## EXERCISE INSTRUCTIONS
1. Decide whether each statement below agrees with the article on CRISPR and FSHD. Give yes or no for each, with the deciding words of the article quoted exactly.
(a) FSHD currently has no treatment beyond supportive care.
(b) The gene DUX4 is normally active mainly during adulthood.
(c) The researchers used CRISPR-Cas9 to mutate only a small set of chosen genes.
2. Write what comes next in the article on CRISPR and FSHD, picking up after its final sentence.

::: EXTRACTED TEXT

The gene editing technology, CRISPR-Cas9 helps better understand facioscapulohumeral muscular dystrophy (FSHD), said new study.
CRISPR-Cas9, the gene editing technology helps better understand facioscapulohumeral muscular dystrophy (FSHD) and explore potential treatments, found new study. FSHD causes muscle weakness in the face, shoulder blades, and upper arms, and currently has no treatment other than supportive care, stated new study led by Louis Kunkel, PhD, and research fellow Angela Lek, PhD at Boston Children's Hospital.
‘CRISPR-Cas9 gene editing technology is best known for its potential role in correcting genetic diseases. But it can also be used as a tool to find genes that act as supporting players, making the disease better or worse. Such genes might make good targets for new treatments.’
In FSHD, the gene DUX4, normally active mainly during fetal development, is inappropriately "turned on." This causes toxic DUX4 protein to be produced in muscle cells when it shouldn't be, leading to cell death and muscle weakness. Kunkel, Lek, and colleagues wondered if other genes could be targeted to prevent or compensate for this problem. They decided to use CRISPR-Cas9 to systematically mutate every gene in the genome. Their goal: to find genes that, when knocked out, enable human muscle cells to survive even when the DUX4 protein is being made.

::::::
::: LISTED RECORDS

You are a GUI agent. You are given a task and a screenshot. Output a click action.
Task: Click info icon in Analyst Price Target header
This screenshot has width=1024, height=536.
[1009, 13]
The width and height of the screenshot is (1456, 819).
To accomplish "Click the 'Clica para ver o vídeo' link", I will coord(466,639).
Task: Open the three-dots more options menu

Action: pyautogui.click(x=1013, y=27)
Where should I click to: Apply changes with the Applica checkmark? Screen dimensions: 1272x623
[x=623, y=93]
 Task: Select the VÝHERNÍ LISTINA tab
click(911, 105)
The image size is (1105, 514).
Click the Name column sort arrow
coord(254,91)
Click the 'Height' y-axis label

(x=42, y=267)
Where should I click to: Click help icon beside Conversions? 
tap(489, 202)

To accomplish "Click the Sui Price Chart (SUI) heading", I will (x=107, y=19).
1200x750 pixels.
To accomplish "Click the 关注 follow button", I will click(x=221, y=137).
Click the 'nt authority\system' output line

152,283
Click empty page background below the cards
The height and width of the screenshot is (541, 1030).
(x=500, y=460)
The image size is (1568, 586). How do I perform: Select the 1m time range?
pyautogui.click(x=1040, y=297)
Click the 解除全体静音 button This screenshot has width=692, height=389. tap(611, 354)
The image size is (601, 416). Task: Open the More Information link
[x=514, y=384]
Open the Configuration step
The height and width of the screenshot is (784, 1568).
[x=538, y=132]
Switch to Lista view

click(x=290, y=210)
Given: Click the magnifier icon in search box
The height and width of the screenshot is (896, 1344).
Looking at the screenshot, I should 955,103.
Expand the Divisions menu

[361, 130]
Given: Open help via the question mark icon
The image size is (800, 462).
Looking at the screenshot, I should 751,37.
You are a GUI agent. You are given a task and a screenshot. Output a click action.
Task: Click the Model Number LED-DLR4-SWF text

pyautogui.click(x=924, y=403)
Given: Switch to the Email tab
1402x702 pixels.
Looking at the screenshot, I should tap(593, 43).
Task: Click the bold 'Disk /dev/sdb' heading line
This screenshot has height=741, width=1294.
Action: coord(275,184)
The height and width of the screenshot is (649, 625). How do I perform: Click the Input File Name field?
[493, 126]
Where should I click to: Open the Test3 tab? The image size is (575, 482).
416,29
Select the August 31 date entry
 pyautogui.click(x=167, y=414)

::::::

## RESPONSES TO THE EXERCISE
1.
(a) Yes: "currently has no treatment other than supportive care"
(b) No: "normally active mainly during fetal development"
(c) No: "systematically mutate every gene in the genome"

2.
"We essentially utilized the CRISPR screen technique as a shortcut to illuminate 'druggable' pathways for FSHD," says Lek, the paper's first author.
Preventing muscle cells from dying
The CRISPR-Cas9 screening process yielded about a half-dozen strong "hits." Among them were several genes that play a role in the cellular response to low-oxygen conditions, or hypoxia. That, it turns out, is the main driver of cell death caused by DUX4. When the team exposed muscle cells to compounds known to inhibit this hypoxia response, the cells stayed alive.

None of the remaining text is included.